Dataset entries
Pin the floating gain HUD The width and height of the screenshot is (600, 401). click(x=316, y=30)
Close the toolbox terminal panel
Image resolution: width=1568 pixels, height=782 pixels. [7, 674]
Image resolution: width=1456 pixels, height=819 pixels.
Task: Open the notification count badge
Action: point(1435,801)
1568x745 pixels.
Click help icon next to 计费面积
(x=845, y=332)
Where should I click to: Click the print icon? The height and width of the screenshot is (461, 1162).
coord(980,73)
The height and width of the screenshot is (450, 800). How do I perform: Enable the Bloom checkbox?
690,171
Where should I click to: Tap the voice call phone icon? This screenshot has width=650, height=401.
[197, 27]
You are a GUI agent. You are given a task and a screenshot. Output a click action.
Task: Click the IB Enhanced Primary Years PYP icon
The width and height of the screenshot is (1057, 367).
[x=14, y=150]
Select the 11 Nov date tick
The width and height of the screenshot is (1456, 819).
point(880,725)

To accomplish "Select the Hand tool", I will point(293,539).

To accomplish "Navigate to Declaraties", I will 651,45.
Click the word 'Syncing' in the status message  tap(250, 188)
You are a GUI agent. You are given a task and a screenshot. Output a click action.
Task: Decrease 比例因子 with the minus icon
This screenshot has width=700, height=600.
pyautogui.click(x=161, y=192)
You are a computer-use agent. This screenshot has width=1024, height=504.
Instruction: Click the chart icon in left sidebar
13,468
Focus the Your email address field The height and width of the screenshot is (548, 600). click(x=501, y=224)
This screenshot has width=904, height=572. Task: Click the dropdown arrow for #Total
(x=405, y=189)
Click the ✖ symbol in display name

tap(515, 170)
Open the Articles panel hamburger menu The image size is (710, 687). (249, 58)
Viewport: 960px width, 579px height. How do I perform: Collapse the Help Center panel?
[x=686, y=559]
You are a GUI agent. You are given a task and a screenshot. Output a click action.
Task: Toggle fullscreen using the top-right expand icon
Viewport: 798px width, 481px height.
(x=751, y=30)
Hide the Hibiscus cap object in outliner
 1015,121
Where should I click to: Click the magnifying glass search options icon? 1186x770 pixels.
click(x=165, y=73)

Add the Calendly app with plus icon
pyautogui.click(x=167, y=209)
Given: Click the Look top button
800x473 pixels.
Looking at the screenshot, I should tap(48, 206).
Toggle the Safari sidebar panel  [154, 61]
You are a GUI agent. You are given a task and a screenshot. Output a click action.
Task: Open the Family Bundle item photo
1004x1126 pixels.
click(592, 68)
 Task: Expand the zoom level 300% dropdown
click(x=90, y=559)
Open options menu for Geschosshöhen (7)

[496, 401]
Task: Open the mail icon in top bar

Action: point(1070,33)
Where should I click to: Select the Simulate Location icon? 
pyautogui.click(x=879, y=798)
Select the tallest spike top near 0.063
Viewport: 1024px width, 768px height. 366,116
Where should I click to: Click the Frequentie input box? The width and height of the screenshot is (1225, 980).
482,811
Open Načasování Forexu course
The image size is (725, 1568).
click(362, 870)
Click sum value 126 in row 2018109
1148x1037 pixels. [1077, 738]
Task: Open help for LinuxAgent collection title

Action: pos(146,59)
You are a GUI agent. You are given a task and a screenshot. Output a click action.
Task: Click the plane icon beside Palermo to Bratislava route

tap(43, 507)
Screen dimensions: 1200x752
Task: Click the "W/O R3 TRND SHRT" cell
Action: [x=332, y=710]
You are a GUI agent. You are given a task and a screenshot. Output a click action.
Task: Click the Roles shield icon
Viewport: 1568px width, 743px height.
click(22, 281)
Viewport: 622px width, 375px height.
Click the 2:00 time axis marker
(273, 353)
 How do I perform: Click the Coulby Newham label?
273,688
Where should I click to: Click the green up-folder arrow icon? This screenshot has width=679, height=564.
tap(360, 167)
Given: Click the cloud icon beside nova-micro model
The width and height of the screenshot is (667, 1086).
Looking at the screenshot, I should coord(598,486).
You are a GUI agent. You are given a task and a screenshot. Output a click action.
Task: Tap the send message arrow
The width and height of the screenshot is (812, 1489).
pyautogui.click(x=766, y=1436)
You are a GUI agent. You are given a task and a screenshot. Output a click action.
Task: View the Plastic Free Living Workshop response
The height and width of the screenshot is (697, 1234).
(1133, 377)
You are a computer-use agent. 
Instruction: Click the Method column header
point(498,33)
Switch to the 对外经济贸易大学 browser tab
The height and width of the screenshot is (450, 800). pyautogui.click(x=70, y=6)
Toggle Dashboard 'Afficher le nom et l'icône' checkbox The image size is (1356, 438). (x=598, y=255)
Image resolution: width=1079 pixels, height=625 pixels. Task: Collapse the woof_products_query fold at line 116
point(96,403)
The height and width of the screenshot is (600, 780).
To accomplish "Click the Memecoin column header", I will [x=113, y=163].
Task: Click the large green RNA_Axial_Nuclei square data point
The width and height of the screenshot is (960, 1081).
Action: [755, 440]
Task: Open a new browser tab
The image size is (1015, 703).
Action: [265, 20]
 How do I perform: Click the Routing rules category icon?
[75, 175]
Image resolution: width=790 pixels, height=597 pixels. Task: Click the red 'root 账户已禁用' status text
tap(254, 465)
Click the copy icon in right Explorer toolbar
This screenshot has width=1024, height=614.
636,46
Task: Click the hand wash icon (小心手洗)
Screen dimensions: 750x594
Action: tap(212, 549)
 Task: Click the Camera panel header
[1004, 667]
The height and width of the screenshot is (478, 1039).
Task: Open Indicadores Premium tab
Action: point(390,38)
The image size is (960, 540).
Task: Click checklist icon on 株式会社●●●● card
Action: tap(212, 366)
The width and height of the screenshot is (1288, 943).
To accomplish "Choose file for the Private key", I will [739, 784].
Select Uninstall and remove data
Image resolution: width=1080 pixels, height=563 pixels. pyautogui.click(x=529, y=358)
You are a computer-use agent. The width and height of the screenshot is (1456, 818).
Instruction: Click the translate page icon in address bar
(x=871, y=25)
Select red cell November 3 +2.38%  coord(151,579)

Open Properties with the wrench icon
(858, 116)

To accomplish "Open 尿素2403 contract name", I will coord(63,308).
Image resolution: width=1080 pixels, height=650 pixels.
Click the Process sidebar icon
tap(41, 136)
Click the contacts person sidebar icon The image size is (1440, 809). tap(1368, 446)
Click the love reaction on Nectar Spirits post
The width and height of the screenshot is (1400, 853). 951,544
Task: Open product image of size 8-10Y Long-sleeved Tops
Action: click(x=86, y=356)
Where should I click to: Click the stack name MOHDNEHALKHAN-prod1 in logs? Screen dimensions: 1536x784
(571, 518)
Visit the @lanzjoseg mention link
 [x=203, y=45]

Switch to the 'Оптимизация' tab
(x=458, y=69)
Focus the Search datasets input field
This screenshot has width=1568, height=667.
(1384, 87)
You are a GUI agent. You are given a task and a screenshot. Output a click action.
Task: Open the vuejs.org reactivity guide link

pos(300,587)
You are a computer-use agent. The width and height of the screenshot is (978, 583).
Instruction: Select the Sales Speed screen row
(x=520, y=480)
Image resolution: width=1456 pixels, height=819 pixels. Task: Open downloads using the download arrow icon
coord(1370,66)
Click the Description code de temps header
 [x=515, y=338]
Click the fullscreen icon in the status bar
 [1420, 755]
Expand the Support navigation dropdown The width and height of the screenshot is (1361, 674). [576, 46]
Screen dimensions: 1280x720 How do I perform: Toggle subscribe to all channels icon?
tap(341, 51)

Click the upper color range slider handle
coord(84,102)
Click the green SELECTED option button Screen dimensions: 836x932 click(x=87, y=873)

Written request:
Repeat the entries verbatim, from the line with "download arrow icon" through the end of the entries.

Complete response:
Image resolution: width=1456 pixels, height=819 pixels. Task: Open downloads using the download arrow icon
coord(1370,66)
Click the Description code de temps header
 [x=515, y=338]
Click the fullscreen icon in the status bar
 [1420, 755]
Expand the Support navigation dropdown The width and height of the screenshot is (1361, 674). [576, 46]
Screen dimensions: 1280x720 How do I perform: Toggle subscribe to all channels icon?
tap(341, 51)

Click the upper color range slider handle
coord(84,102)
Click the green SELECTED option button Screen dimensions: 836x932 click(x=87, y=873)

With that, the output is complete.